> [Action item] Find the string "people" in the data, and copy out each line that has it.

[Data entries]
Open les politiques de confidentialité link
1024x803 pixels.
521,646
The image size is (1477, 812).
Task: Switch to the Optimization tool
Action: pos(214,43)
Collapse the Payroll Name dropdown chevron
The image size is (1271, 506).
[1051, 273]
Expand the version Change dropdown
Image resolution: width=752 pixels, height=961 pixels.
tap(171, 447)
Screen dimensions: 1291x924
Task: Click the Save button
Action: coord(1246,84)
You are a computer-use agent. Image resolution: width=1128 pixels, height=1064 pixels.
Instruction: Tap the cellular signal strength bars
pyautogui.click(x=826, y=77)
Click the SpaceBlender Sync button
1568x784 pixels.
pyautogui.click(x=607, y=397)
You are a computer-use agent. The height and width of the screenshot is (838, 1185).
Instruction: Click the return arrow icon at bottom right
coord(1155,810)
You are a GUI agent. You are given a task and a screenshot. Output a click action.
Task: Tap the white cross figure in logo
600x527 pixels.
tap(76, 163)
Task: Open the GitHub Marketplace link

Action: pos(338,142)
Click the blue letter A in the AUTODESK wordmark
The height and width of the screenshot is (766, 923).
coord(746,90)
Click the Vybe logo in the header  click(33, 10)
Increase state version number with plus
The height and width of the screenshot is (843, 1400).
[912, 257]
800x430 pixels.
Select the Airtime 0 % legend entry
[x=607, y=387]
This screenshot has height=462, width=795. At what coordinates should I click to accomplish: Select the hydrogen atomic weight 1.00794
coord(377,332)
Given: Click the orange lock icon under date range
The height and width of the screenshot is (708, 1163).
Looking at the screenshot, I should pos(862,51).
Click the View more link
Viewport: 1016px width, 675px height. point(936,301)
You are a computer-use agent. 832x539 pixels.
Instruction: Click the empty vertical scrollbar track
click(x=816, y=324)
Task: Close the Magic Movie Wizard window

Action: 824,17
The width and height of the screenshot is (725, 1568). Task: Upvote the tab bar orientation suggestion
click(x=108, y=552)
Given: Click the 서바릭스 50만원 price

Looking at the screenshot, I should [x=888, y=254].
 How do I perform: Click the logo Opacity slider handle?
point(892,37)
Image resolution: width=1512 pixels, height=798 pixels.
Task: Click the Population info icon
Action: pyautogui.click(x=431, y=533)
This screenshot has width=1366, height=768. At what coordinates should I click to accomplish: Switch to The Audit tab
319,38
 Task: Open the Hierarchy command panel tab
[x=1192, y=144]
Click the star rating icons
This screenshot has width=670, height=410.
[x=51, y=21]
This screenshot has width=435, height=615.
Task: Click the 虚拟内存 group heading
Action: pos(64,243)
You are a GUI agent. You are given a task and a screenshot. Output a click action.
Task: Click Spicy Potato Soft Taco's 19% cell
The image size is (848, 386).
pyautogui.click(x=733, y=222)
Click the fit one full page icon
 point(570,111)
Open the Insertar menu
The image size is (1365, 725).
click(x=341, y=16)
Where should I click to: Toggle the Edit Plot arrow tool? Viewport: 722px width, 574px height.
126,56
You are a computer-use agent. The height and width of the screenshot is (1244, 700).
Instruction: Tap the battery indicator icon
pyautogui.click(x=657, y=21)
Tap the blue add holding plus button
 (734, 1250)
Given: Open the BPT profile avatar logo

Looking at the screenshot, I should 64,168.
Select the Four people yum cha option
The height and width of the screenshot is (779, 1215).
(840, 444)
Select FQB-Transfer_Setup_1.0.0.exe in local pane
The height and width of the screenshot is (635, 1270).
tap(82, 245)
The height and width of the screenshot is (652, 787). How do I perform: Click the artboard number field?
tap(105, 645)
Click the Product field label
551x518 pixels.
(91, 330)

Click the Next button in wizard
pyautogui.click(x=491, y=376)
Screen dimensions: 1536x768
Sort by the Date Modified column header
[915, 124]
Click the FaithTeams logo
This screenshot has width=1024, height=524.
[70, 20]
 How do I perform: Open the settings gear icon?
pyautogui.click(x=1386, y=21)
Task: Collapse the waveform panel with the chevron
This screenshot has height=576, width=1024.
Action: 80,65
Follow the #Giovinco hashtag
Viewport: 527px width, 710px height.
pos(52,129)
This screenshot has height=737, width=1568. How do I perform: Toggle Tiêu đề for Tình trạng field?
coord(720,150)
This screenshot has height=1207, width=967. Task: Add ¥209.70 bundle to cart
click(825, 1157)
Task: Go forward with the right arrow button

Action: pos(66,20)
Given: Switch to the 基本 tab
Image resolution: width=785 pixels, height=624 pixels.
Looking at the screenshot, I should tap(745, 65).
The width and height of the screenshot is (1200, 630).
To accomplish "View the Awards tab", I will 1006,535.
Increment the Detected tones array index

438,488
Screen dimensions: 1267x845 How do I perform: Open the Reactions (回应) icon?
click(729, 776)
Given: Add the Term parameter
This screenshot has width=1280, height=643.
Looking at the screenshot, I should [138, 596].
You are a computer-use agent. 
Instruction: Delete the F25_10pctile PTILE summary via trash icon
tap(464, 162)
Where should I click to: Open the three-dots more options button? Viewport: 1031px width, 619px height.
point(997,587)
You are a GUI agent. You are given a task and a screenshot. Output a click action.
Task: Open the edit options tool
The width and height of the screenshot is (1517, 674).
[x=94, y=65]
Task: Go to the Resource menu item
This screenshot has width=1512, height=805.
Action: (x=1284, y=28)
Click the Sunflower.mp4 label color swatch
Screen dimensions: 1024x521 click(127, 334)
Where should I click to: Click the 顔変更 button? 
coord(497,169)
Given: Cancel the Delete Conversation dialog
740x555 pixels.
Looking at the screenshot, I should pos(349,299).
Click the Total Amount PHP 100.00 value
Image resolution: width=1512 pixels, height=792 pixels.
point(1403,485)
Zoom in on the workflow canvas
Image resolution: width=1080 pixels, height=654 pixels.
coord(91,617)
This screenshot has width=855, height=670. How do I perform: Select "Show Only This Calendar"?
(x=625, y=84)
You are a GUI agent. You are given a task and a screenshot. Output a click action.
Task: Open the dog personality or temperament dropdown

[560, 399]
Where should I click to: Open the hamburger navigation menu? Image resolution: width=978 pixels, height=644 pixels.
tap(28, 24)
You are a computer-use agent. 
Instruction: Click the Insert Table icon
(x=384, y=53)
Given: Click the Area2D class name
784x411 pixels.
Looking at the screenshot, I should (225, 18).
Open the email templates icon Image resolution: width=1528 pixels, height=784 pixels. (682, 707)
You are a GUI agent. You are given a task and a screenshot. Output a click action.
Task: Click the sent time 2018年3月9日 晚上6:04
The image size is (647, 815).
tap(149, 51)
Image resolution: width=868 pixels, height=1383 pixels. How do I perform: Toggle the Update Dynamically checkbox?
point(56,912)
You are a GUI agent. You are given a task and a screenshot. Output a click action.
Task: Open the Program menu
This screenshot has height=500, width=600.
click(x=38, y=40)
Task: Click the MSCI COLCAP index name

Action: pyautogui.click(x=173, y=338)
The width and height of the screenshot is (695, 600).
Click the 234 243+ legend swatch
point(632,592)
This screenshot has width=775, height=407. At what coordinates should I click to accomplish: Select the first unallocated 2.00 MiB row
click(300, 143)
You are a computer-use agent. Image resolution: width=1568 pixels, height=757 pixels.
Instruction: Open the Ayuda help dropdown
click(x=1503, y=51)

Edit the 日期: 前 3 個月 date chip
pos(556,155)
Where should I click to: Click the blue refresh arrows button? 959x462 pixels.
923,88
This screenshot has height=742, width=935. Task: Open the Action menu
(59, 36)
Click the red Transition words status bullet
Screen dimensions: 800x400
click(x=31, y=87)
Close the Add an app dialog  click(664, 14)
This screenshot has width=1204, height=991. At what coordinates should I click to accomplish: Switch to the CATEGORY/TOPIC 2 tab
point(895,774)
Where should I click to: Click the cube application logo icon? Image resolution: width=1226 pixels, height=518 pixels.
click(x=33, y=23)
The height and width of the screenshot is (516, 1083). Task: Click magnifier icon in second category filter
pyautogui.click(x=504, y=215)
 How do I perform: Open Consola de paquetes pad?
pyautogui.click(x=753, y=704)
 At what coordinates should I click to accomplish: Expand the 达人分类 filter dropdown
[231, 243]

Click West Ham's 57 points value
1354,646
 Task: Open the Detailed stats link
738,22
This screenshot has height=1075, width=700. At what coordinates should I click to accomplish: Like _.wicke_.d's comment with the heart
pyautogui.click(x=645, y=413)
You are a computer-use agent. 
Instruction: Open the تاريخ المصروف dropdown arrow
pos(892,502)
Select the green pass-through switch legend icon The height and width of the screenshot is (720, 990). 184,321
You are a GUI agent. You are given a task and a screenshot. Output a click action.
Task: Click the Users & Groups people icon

> [Response to this task]
Select the Four people yum cha option
Task: Click the Users & Groups people icon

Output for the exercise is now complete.